EXERCISE DESCRIPTION: Substitute "How can I carry out" for "How do I perform" throughout the lines below and leave everything else unchanged.

(A block of data)
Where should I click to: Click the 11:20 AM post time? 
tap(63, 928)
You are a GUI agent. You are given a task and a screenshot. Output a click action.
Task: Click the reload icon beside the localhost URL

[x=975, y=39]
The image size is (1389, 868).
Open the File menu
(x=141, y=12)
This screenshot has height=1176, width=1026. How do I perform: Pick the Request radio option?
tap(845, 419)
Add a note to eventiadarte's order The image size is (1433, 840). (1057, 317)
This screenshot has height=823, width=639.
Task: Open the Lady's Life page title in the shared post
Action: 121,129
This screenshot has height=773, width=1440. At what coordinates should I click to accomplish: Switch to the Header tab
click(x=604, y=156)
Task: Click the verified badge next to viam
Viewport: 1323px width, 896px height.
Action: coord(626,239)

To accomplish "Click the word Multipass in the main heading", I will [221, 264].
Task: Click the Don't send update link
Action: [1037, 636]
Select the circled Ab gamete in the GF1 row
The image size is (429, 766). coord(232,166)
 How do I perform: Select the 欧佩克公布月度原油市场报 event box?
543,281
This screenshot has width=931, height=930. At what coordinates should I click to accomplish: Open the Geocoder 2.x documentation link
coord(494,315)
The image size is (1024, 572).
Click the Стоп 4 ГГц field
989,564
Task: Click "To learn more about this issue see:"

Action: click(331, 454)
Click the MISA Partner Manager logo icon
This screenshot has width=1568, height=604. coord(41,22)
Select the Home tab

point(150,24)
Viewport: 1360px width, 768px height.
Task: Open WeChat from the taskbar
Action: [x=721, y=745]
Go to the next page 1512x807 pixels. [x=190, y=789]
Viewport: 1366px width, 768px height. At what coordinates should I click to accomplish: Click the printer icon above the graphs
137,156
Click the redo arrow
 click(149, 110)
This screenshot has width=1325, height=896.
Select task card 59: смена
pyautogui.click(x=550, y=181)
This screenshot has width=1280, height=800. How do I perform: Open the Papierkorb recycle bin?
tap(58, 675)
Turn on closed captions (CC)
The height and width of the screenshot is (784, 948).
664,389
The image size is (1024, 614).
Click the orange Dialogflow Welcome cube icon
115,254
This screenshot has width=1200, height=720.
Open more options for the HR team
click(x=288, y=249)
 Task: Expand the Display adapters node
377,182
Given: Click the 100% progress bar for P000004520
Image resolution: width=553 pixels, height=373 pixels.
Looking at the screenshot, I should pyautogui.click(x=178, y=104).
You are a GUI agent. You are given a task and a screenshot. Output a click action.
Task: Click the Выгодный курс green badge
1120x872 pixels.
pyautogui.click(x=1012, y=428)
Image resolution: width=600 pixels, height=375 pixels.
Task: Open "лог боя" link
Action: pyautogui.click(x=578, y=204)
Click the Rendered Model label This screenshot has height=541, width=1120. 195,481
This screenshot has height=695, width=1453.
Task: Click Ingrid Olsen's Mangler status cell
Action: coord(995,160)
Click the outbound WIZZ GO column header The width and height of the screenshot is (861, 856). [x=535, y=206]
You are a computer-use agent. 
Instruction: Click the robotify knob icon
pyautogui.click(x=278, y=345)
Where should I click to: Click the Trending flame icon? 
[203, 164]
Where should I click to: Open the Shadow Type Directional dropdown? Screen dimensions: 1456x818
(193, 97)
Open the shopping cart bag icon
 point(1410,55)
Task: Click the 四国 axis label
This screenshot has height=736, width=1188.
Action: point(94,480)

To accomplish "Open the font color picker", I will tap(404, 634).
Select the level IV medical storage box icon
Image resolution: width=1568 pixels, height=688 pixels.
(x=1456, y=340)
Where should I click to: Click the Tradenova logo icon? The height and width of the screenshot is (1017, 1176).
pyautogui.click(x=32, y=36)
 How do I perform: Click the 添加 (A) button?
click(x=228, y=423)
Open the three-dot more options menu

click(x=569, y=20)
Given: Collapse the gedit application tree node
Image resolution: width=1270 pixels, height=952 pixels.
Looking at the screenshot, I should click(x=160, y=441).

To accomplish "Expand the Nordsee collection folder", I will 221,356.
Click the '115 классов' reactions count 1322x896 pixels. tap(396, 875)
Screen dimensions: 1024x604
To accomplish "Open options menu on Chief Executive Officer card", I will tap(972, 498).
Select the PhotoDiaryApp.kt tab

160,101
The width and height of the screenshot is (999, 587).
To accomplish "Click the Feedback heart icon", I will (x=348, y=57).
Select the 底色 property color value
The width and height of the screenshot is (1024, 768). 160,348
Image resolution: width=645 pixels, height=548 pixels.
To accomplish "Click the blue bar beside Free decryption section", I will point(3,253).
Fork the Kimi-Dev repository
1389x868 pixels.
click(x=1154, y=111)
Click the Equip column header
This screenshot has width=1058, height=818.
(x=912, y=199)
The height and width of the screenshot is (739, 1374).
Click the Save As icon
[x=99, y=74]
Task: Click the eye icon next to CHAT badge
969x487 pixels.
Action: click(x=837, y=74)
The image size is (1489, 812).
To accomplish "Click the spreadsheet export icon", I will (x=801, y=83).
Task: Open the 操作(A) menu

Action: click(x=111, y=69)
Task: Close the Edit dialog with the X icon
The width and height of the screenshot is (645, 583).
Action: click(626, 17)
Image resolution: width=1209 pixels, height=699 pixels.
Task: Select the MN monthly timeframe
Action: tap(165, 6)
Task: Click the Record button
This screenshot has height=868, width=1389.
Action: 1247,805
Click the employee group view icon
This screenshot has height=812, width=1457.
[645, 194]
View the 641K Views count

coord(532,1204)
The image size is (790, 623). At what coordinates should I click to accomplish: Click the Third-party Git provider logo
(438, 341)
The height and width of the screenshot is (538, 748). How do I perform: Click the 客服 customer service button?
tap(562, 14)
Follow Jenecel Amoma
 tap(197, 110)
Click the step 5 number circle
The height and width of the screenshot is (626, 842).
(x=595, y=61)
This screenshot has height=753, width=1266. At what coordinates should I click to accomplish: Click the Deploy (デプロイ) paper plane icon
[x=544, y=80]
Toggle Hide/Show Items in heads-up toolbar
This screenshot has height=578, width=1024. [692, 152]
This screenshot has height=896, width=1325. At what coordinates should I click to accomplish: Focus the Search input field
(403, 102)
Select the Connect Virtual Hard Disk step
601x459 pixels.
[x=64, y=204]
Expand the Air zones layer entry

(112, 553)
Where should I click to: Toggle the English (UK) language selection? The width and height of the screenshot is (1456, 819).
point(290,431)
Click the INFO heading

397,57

ANSWER TO THIS PROBLEM:
Where should I click to: Click the 11:20 AM post time? 
tap(63, 928)
You are a GUI agent. You are given a task and a screenshot. Output a click action.
Task: Click the reload icon beside the localhost URL

[x=975, y=39]
The image size is (1389, 868).
Open the File menu
(x=141, y=12)
This screenshot has height=1176, width=1026. How can I carry out: Pick the Request radio option?
tap(845, 419)
Add a note to eventiadarte's order The image size is (1433, 840). (1057, 317)
This screenshot has height=823, width=639.
Task: Open the Lady's Life page title in the shared post
Action: 121,129
This screenshot has height=773, width=1440. At what coordinates should I click to accomplish: Switch to the Header tab
click(x=604, y=156)
Task: Click the verified badge next to viam
Viewport: 1323px width, 896px height.
Action: coord(626,239)

To accomplish "Click the word Multipass in the main heading", I will [221, 264].
Task: Click the Don't send update link
Action: [1037, 636]
Select the circled Ab gamete in the GF1 row
The image size is (429, 766). coord(232,166)
 How can I carry out: Select the 欧佩克公布月度原油市场报 event box?
543,281
This screenshot has width=931, height=930. At what coordinates should I click to accomplish: Open the Geocoder 2.x documentation link
coord(494,315)
The image size is (1024, 572).
Click the Стоп 4 ГГц field
989,564
Task: Click "To learn more about this issue see:"

Action: click(331, 454)
Click the MISA Partner Manager logo icon
This screenshot has width=1568, height=604. coord(41,22)
Select the Home tab

point(150,24)
Viewport: 1360px width, 768px height.
Task: Open WeChat from the taskbar
Action: [x=721, y=745]
Go to the next page 1512x807 pixels. [x=190, y=789]
Viewport: 1366px width, 768px height. At what coordinates should I click to accomplish: Click the printer icon above the graphs
137,156
Click the redo arrow
 click(149, 110)
This screenshot has width=1325, height=896.
Select task card 59: смена
pyautogui.click(x=550, y=181)
This screenshot has width=1280, height=800. How can I carry out: Open the Papierkorb recycle bin?
tap(58, 675)
Turn on closed captions (CC)
The height and width of the screenshot is (784, 948).
664,389
The image size is (1024, 614).
Click the orange Dialogflow Welcome cube icon
115,254
This screenshot has width=1200, height=720.
Open more options for the HR team
click(x=288, y=249)
 Task: Expand the Display adapters node
377,182
Given: Click the 100% progress bar for P000004520
Image resolution: width=553 pixels, height=373 pixels.
Looking at the screenshot, I should pyautogui.click(x=178, y=104).
You are a GUI agent. You are given a task and a screenshot. Output a click action.
Task: Click the Выгодный курс green badge
1120x872 pixels.
pyautogui.click(x=1012, y=428)
Image resolution: width=600 pixels, height=375 pixels.
Task: Open "лог боя" link
Action: pyautogui.click(x=578, y=204)
Click the Rendered Model label This screenshot has height=541, width=1120. 195,481
This screenshot has height=695, width=1453.
Task: Click Ingrid Olsen's Mangler status cell
Action: coord(995,160)
Click the outbound WIZZ GO column header The width and height of the screenshot is (861, 856). [x=535, y=206]
You are a computer-use agent. 
Instruction: Click the robotify knob icon
pyautogui.click(x=278, y=345)
Where should I click to: Click the Trending flame icon? 
[203, 164]
Where should I click to: Open the Shadow Type Directional dropdown? Screen dimensions: 1456x818
(193, 97)
Open the shopping cart bag icon
 point(1410,55)
Task: Click the 四国 axis label
This screenshot has height=736, width=1188.
Action: point(94,480)

To accomplish "Open the font color picker", I will tap(404, 634).
Select the level IV medical storage box icon
Image resolution: width=1568 pixels, height=688 pixels.
(x=1456, y=340)
Where should I click to: Click the Tradenova logo icon? The height and width of the screenshot is (1017, 1176).
pyautogui.click(x=32, y=36)
 How can I carry out: Click the 添加 (A) button?
click(x=228, y=423)
Open the three-dot more options menu

click(x=569, y=20)
Given: Collapse the gedit application tree node
Image resolution: width=1270 pixels, height=952 pixels.
Looking at the screenshot, I should click(x=160, y=441).

To accomplish "Expand the Nordsee collection folder", I will 221,356.
Click the '115 классов' reactions count 1322x896 pixels. tap(396, 875)
Screen dimensions: 1024x604
To accomplish "Open options menu on Chief Executive Officer card", I will tap(972, 498).
Select the PhotoDiaryApp.kt tab

160,101
The width and height of the screenshot is (999, 587).
To accomplish "Click the Feedback heart icon", I will (x=348, y=57).
Select the 底色 property color value
The width and height of the screenshot is (1024, 768). 160,348
Image resolution: width=645 pixels, height=548 pixels.
To accomplish "Click the blue bar beside Free decryption section", I will point(3,253).
Fork the Kimi-Dev repository
1389x868 pixels.
click(x=1154, y=111)
Click the Equip column header
This screenshot has width=1058, height=818.
(x=912, y=199)
The height and width of the screenshot is (739, 1374).
Click the Save As icon
[x=99, y=74]
Task: Click the eye icon next to CHAT badge
969x487 pixels.
Action: click(x=837, y=74)
The image size is (1489, 812).
To accomplish "Click the spreadsheet export icon", I will (x=801, y=83).
Task: Open the 操作(A) menu

Action: click(x=111, y=69)
Task: Close the Edit dialog with the X icon
The width and height of the screenshot is (645, 583).
Action: click(626, 17)
Image resolution: width=1209 pixels, height=699 pixels.
Task: Select the MN monthly timeframe
Action: tap(165, 6)
Task: Click the Record button
This screenshot has height=868, width=1389.
Action: 1247,805
Click the employee group view icon
This screenshot has height=812, width=1457.
[645, 194]
View the 641K Views count

coord(532,1204)
The image size is (790, 623). At what coordinates should I click to accomplish: Click the Third-party Git provider logo
(438, 341)
The height and width of the screenshot is (538, 748). How can I carry out: Click the 客服 customer service button?
tap(562, 14)
Follow Jenecel Amoma
 tap(197, 110)
Click the step 5 number circle
The height and width of the screenshot is (626, 842).
(x=595, y=61)
This screenshot has height=753, width=1266. At what coordinates should I click to accomplish: Click the Deploy (デプロイ) paper plane icon
[x=544, y=80]
Toggle Hide/Show Items in heads-up toolbar
This screenshot has height=578, width=1024. [692, 152]
This screenshot has height=896, width=1325. At what coordinates should I click to accomplish: Focus the Search input field
(403, 102)
Select the Connect Virtual Hard Disk step
601x459 pixels.
[x=64, y=204]
Expand the Air zones layer entry

(112, 553)
Where should I click to: Toggle the English (UK) language selection? The width and height of the screenshot is (1456, 819).
point(290,431)
Click the INFO heading

397,57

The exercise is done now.